Start of Data records
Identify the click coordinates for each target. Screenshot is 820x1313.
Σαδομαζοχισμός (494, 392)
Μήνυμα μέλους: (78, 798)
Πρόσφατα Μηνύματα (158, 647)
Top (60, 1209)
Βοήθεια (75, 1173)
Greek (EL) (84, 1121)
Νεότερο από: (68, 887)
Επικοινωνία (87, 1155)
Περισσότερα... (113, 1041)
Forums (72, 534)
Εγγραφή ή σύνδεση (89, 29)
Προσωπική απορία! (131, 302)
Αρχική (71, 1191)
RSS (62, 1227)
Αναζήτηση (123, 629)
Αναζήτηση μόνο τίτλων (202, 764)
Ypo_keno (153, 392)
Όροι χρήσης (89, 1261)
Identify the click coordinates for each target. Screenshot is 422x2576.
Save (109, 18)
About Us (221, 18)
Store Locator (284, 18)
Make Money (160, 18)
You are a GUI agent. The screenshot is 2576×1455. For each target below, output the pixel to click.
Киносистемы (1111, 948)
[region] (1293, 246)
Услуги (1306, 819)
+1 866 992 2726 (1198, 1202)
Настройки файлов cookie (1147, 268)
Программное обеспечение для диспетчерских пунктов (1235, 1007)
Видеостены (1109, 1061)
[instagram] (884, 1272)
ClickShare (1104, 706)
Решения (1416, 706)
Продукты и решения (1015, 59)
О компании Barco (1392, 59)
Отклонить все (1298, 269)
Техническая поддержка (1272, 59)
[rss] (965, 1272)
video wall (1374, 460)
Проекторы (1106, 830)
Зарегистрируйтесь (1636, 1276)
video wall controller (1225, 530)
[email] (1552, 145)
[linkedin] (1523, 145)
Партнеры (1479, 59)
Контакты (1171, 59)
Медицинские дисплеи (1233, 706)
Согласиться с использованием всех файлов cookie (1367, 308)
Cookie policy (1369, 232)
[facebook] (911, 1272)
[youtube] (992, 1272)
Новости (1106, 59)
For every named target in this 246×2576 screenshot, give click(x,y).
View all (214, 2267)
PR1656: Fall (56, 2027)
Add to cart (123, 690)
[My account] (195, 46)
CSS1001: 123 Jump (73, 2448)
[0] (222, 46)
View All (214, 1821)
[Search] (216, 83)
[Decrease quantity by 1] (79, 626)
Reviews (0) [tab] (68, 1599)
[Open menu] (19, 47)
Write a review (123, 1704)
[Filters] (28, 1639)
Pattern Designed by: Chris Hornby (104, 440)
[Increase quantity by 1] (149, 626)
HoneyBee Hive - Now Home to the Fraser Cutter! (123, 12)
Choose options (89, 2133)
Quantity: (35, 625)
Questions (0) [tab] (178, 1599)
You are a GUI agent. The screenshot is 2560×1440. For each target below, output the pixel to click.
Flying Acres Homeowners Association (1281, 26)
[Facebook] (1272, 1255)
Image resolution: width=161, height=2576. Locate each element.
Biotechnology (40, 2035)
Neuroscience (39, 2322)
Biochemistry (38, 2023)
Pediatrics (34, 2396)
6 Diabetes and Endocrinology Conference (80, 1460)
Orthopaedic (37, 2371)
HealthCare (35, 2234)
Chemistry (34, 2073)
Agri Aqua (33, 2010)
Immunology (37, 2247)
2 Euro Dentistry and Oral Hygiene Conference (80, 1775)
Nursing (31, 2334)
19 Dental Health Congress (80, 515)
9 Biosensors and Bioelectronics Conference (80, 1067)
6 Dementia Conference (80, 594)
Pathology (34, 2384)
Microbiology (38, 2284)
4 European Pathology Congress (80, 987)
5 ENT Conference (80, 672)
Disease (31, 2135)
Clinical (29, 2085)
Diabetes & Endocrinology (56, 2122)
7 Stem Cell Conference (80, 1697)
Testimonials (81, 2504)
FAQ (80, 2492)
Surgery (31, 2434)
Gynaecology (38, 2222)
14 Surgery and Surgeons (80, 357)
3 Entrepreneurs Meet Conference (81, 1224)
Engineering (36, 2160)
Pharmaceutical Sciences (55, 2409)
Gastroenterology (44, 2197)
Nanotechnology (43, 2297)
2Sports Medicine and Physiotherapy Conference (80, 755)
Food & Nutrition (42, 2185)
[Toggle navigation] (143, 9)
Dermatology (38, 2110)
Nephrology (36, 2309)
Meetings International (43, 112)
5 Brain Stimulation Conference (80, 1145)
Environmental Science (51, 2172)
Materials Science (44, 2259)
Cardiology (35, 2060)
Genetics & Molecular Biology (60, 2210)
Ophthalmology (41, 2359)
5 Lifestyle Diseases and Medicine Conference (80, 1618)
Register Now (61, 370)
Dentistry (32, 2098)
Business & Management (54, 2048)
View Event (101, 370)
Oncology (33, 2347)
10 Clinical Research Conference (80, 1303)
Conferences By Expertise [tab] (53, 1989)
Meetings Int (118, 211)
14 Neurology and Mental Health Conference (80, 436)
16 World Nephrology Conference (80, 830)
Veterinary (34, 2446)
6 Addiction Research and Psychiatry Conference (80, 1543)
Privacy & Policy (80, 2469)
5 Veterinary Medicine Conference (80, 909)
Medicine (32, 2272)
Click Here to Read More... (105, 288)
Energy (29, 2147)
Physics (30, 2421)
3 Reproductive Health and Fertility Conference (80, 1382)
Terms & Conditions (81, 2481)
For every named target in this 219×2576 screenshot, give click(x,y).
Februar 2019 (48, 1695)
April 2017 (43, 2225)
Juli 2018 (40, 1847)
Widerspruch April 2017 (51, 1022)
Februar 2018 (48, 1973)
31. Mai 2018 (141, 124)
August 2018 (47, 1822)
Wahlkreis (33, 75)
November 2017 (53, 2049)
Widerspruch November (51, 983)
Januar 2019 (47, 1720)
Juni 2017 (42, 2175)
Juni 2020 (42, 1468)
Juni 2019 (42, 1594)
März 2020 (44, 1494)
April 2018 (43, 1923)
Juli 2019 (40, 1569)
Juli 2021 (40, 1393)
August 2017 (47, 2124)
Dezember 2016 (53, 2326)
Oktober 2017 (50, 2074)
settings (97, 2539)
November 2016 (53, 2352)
End of Data records
Task to complete:
Copy out each line of the records where the word "Widerspruch" appears.

Task answer:
Widerspruch April 2017 (51, 1022)
Widerspruch November (51, 983)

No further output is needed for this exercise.